Ninja. Feodal Japonya'daki ajanlar veya paralı askerler. Casusluk, sabotaj, infiltrasyon, suikast ve bazı durumlarda açıktan muharebe ninjaların temel işlevleridir. Dağların eteklerinde gizli yaşam süren bu insanlar çoğunlukla efendilerinin huzurundan kovulmuş veya kendi istekleriyle ayrılmış samurayların zaman içinde sayıca az olmalarını bir avantaj haline dönüştürmek için oluşturdukları gizlilik temelli savaş sanatı ninjalık olarak tarihte yerini aldı. Bir ninjanın pek çok dövüş ve zihin tekniğine hakim olması gerekirdi. Bu nitelikler genellikle hasımları olarak muhatap aldıkları iyi eğitimli samurayları alt etmek için gerekliydi. Ninjaların bu teknikleri zaman içinde ayrı bir dövüş dalını oluşturdu ve Ninjutsu adını aldı. Zira gereken durumlarda bir çubuğu bile hasmı ağır yaralayabilecek hatta öldürebilecek şekilde kullanabilmeyi bilmek gerekiyordu.

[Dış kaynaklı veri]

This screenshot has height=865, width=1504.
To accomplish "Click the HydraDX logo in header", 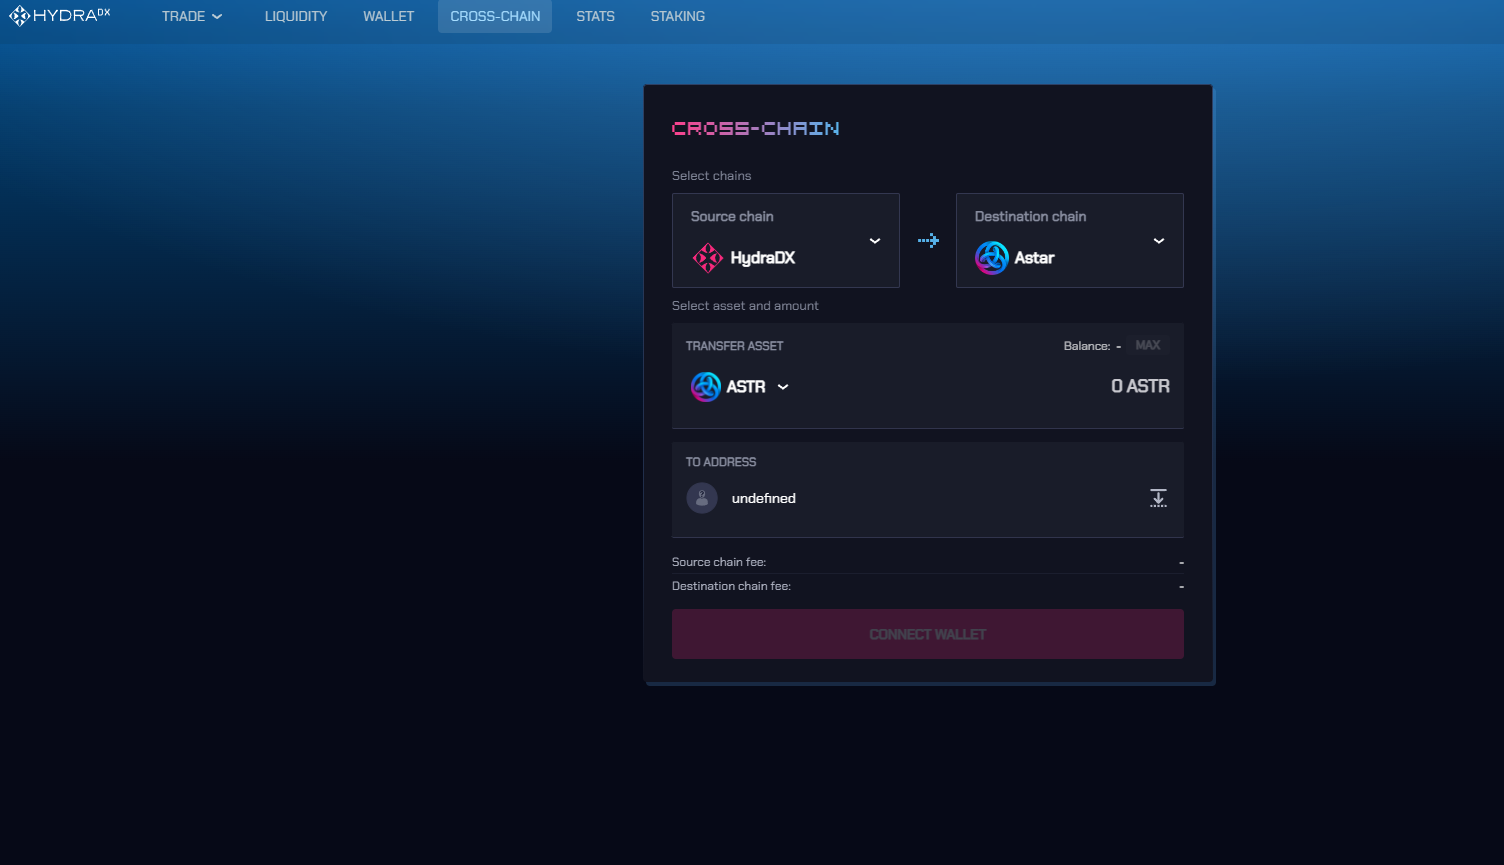I will tap(60, 16).
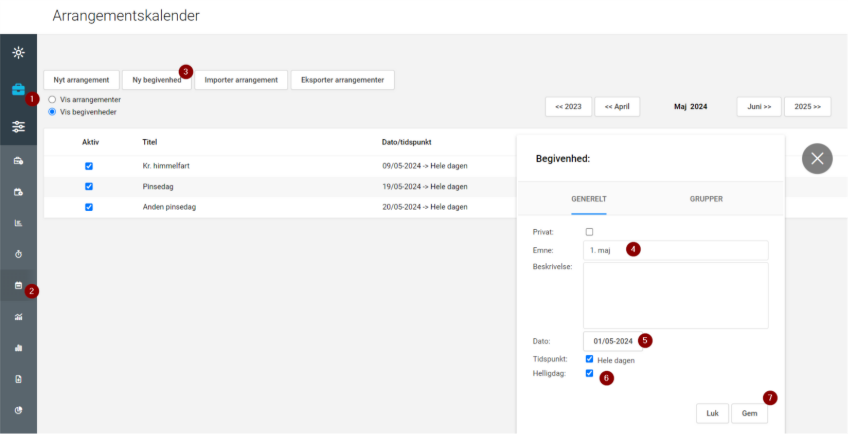
Task: Open the sliders settings icon in sidebar
Action: tap(18, 127)
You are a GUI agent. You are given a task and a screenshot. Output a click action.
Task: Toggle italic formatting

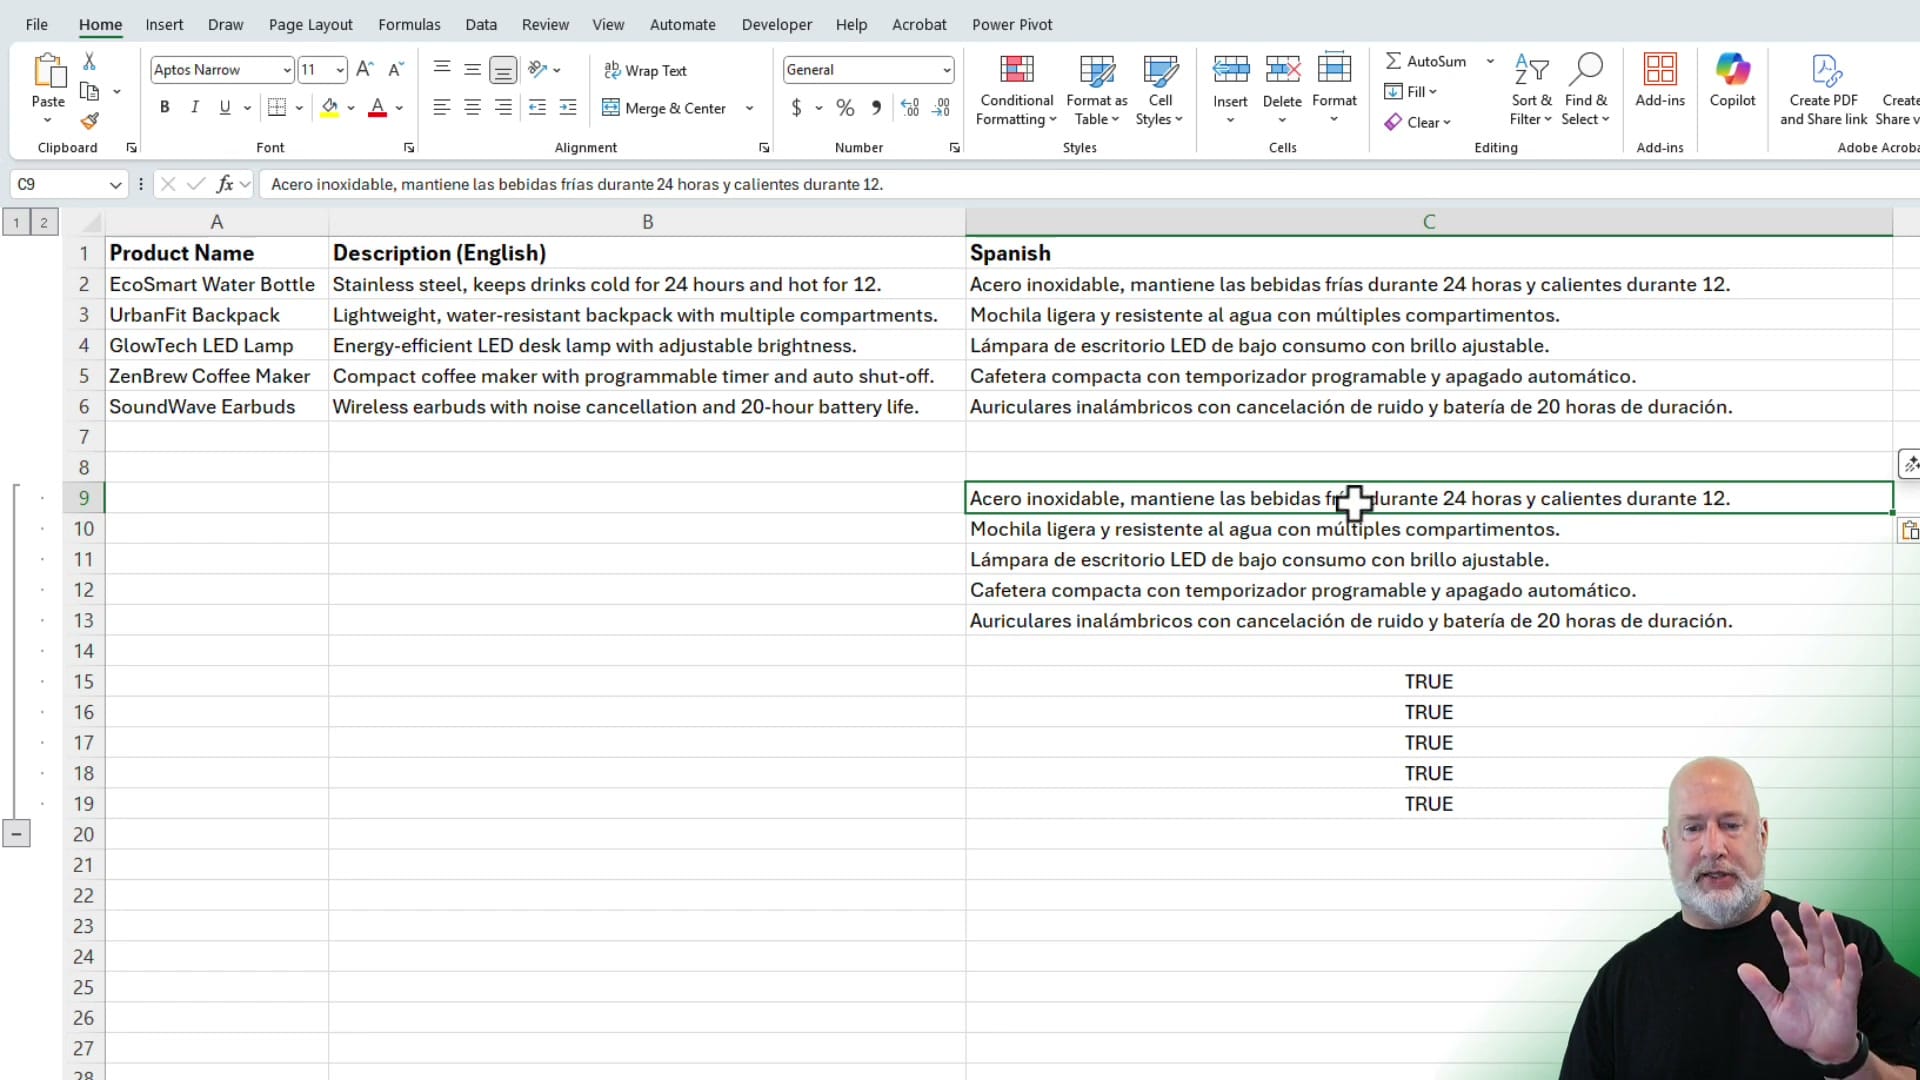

Karayolları ekibi levha dikmeye çalışıyor. Sağda durmuşlar, ben de yanlarından geçerken selamlaşıyoruz. Dağlar dev gibi önümde, ama ağır ağır da olsa yükseliyorum. 1000 m’den başladım, 600 m kadar yükselmem lazım. Önümdeki Garmin’e bakarak ne kadar daha kaldığını kestirmeye çalışıyorum. [e], 12. km’yi geçtim, 2. çentik de gitti (10.35).

Yol üzerinde sağda solda 2 çeşme var. Dağdan gelen sular bolca akmakta. 14,5 km geride kaldı. Burası Cankurtaran Köyü. 1548 m yükseklikte. Tamamında organik tarım yapıldığına dair yazılar okunmakta.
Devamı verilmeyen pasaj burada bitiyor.